It helps to boost muscle strength, new research finds

TUESDAY, April 27, 2004 (HealthDayNews) -- Vitamin D supplements can help prevent the falls that are a major cause of injury, hospitalization and death in older people, new research finds.

An analysis of five studies on the beneficial effects of vitamin D indicates that a daily vitamin D dose of 800 units reduces the incidence of falls in people aged 65 and older by 22 percent, said Dr. Heike A. Bischoff-Ferrari. She is lead author of the report in the April 28 issue of the Journal of the American Medical Association.

About one-third of all persons 65 and older fall at least once a year, leading to 1.6 million emergency room treatments and 388,000 hospitalizations, government figures show. Falls cause 11,600 deaths a year, most of them in people 75 and older who suffer hip fractures, the federal government estimates.

Previous studies have shown vitamin D reduces the number of fractures caused by falls because it strengthens bones, said Bischoff-Ferrari, an instructor in the division of rheumatology and aging at Brigham and Women's Hospital in Boston.

Saved data entries:

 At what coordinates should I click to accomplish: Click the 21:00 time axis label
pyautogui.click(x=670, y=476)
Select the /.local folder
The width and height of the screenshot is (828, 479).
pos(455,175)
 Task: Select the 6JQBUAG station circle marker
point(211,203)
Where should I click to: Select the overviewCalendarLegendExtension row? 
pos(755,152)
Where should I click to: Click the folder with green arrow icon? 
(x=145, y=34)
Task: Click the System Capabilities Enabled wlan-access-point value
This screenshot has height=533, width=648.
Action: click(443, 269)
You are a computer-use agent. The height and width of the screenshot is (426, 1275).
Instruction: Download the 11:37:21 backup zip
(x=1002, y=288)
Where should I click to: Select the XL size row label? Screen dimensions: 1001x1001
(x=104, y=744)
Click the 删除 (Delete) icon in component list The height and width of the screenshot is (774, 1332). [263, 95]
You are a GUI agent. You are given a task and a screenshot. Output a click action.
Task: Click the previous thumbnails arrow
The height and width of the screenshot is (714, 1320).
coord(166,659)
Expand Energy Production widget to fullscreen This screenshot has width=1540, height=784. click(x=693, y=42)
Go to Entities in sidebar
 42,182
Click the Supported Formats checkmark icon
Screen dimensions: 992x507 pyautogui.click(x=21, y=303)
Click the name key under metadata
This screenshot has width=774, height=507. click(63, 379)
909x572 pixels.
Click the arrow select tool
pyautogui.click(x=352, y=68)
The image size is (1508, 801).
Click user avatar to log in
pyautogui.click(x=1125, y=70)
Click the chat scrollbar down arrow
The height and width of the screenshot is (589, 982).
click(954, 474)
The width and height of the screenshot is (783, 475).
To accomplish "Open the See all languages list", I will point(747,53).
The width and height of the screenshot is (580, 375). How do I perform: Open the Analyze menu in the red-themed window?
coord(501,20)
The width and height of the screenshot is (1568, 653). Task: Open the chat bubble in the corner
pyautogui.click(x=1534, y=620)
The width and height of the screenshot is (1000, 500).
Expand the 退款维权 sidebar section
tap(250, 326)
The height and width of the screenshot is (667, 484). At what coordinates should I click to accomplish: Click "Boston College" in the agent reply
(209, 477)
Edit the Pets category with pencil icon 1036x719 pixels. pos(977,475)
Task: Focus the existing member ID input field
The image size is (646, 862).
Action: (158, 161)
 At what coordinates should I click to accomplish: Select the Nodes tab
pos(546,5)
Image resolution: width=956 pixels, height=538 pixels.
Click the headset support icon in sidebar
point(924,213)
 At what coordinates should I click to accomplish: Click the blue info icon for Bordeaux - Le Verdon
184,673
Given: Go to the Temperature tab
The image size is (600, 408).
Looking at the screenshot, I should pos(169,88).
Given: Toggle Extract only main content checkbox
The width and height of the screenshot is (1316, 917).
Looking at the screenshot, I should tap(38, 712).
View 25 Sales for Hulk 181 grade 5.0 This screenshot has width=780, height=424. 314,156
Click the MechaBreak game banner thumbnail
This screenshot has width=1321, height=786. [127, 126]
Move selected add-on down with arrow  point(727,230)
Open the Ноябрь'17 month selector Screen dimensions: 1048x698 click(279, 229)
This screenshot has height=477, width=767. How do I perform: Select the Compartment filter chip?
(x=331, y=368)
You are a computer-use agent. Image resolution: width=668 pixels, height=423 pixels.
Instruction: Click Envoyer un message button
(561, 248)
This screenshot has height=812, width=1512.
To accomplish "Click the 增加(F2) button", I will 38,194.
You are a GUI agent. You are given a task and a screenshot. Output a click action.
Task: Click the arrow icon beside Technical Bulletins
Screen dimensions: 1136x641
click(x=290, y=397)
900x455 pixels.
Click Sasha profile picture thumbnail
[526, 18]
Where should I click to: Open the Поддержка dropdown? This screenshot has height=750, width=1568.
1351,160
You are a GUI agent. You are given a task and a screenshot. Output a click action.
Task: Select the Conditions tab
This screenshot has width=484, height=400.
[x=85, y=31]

### What you need to do
1. Copy the stretch of the vitamin D article from "It helps to" through "American Medical Association.".
2. Translate this sentence from the vitamin D article into Spanish: "About one-third of all persons 65 and older fall at least once a year, leading to 1.6 million emergency room treatments and 388,000 hospitalizations, government figures show."

### Answers in order
1.
It helps to boost muscle strength, new research finds

TUESDAY, April 27, 2004 (HealthDayNews) -- Vitamin D supplements can help prevent the falls that are a major cause of injury, hospitalization and death in older people, new research finds.

An analysis of five studies on the beneficial effects of vitamin D indicates that a daily vitamin D dose of 800 units reduces the incidence of falls in people aged 65 and older by 22 percent, said Dr. Heike A. Bischoff-Ferrari. She is lead author of the report in the April 28 issue of the Journal of the American Medical Association.

2. Alrededor de un tercio de todas las personas de 65 años o más sufren al menos una caída al año, lo que conlleva 1,6 millones de atenciones en salas de urgencias y 388.000 hospitalizaciones, según muestran las cifras del gobierno.